Dans une enquête réalisée en 2011 dans la commune siège, Chauconin-Neufmontiers, 84% des habitants ont considéré que le centre commercial aura des effets positifs ou très positifs. Il faut dire que les retombées financières pour la commune sont considérables (taxe sur le foncier bâti), comme pour l’agglo qui va empocher la taxe sur les surfaces commerciales, la contribution foncière des entreprises et la cotisation sur la valeur ajoutée des entreprises.

De nombreux emplois sont aussi à la clé, 1 000 emplois directs, avec déjà 250 recrutements en cours seulement pour Auchan. Vont suivre Décathlon, les enseignes de la galerie marchande puis Leroy Merlin… Qui, dans le contexte actuel, peut faire une croix sur ces centaines d’emplois ? Soutenir qu’un emploi créé dans ce domaine supprime neuf emplois ailleurs est totalement fantaisiste. Certains pointent le prix excessif des loyers (autour de 80 euros par m2 et par mois) pour expliquer les difficultés de commercialisation des boutiques mais plus de 75% sont déjà réservés à 8 mois de l’ouverture.
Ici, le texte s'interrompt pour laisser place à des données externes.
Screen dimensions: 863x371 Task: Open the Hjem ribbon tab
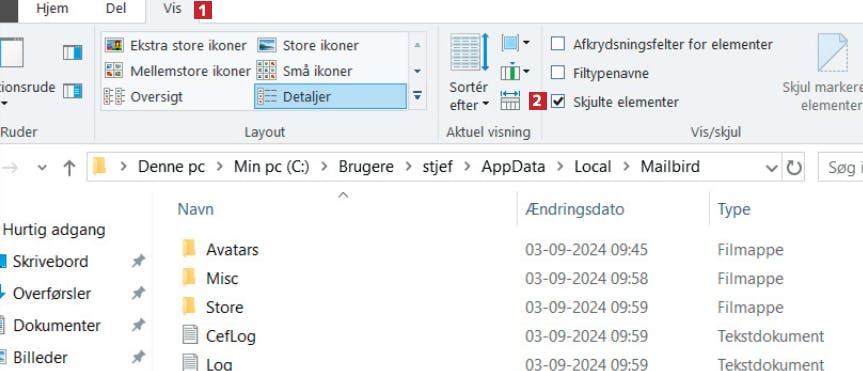click(52, 9)
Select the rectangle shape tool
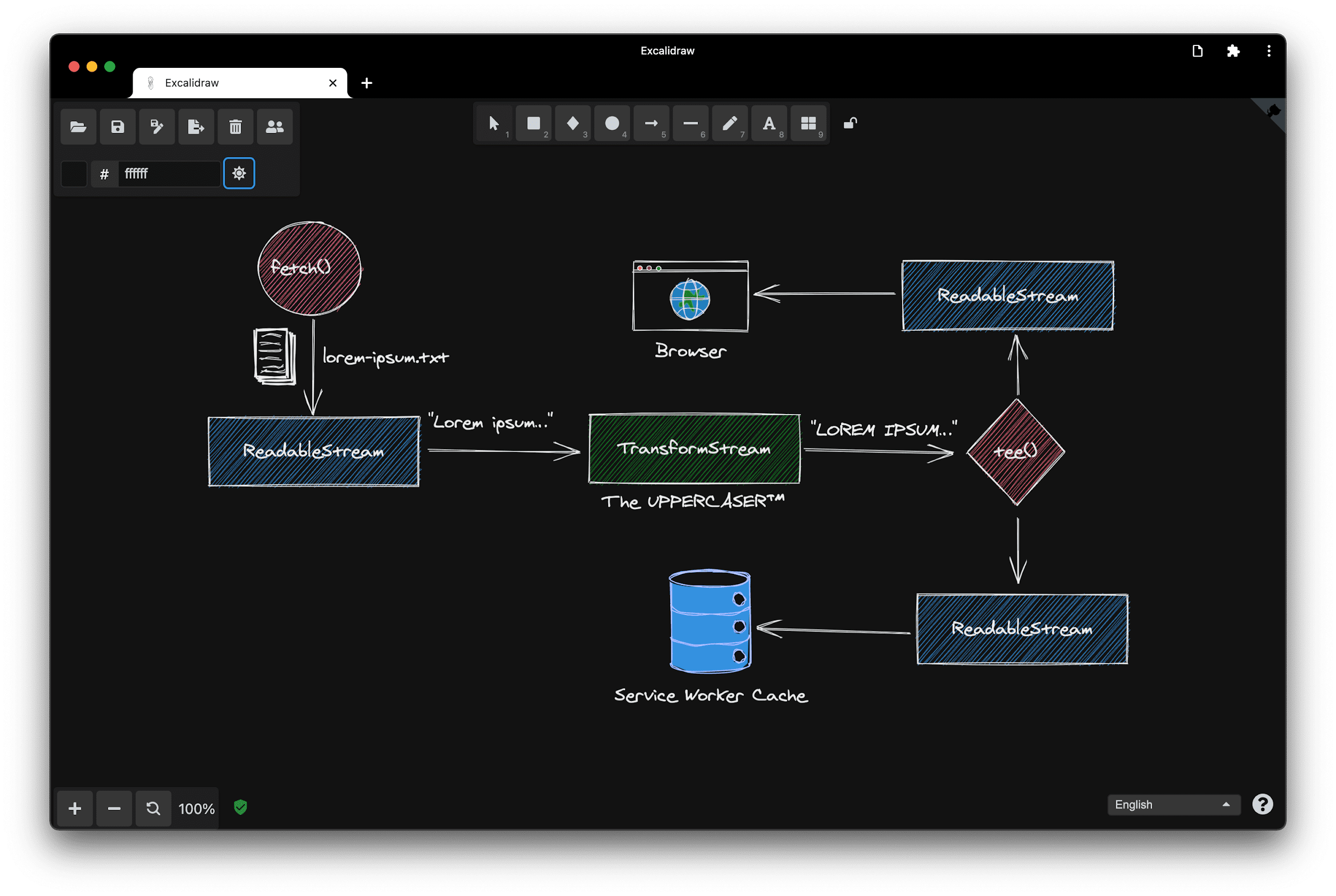This screenshot has width=1336, height=896. click(534, 123)
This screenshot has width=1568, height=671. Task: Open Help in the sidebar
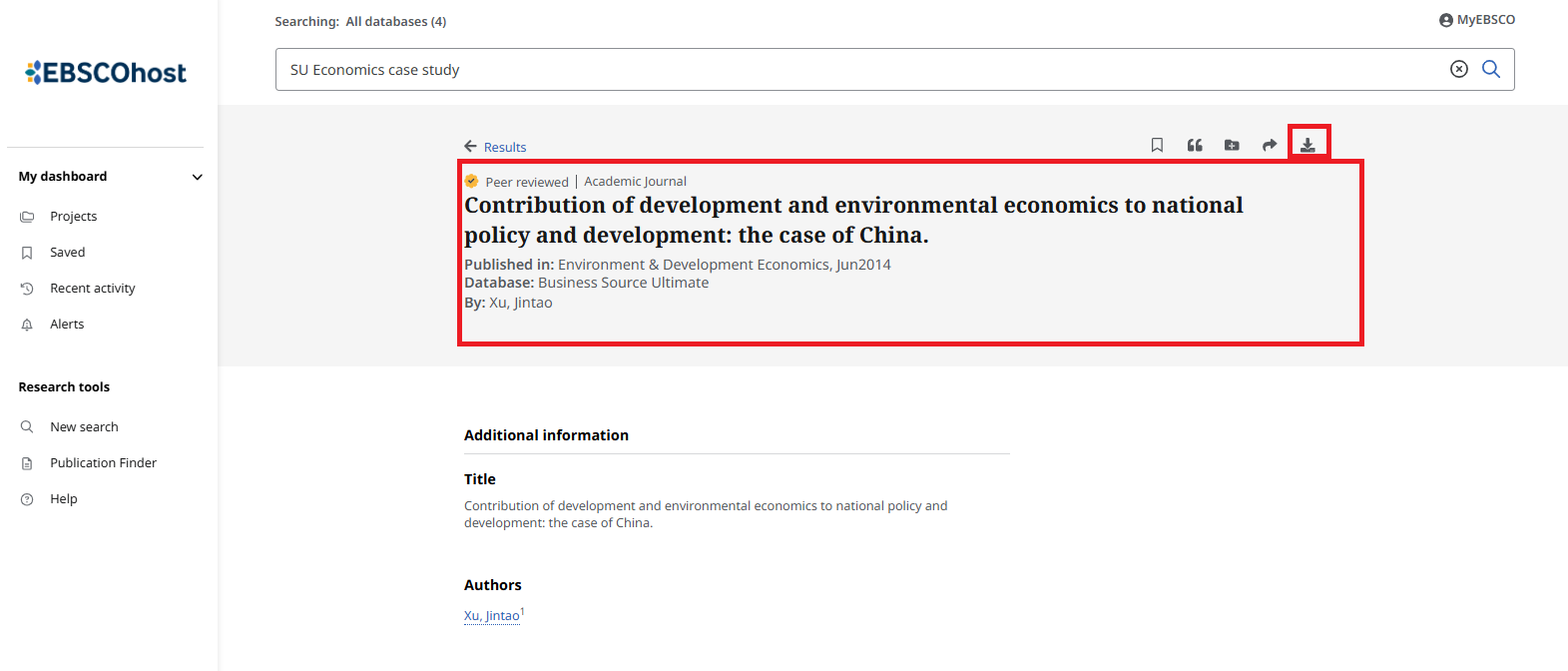pyautogui.click(x=63, y=499)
Quel est l’avenir du commerce de centre-ville meldois ? La fermeture des commerces de bouche et l’invasion des franchisés et autres « kebab » ne datent pas d’hier ! Les causes sont multiples mais ces petits commerçants feraient bien de s’interroger aussi sur leur propre responsabilité et (enfin) de se réveiller… C’est ce qui se dessine sous l’impulsion de l’association des commerçants de Meaux (« acheter à Meaux ») avec des animations tout au long de l’année, telle l’opération chèques cadeaux, une façon de faire valoir leurs atouts, qualité des produits et accueil. Certains d’entre eux jouent d’ailleurs sur les 2 tableaux en ouvrant une boutique aussi dans le centre commercial, il est vrai pour l’essentiel des franchisés. On notera enfin qu’Immochan a financé une partie du « Plan Marschall » pour la rénovation du centre-ville de Meaux ainsi que des aides au développement du petit commerce dans le cadre du FISAC, ou à la Maison de l’Emploi.

Conclusion :
Que le système économique en général et la grande distribution en particulier contribuent à pressurer les producteurs notamment agricoles, que les centres commerciaux et de loisirs ne représentent pas l’idéal de la civilisation à laquelle nous aspirons, c’est une évidence. Auchan est sans aucun doute un des fleurons de ce système mais reste un groupe de grande distribution atypique par sa structure familiale et ses valeurs inspirées du catholicisme social qui le rattachent plus au capitalisme paternaliste qu’à la finance internationale.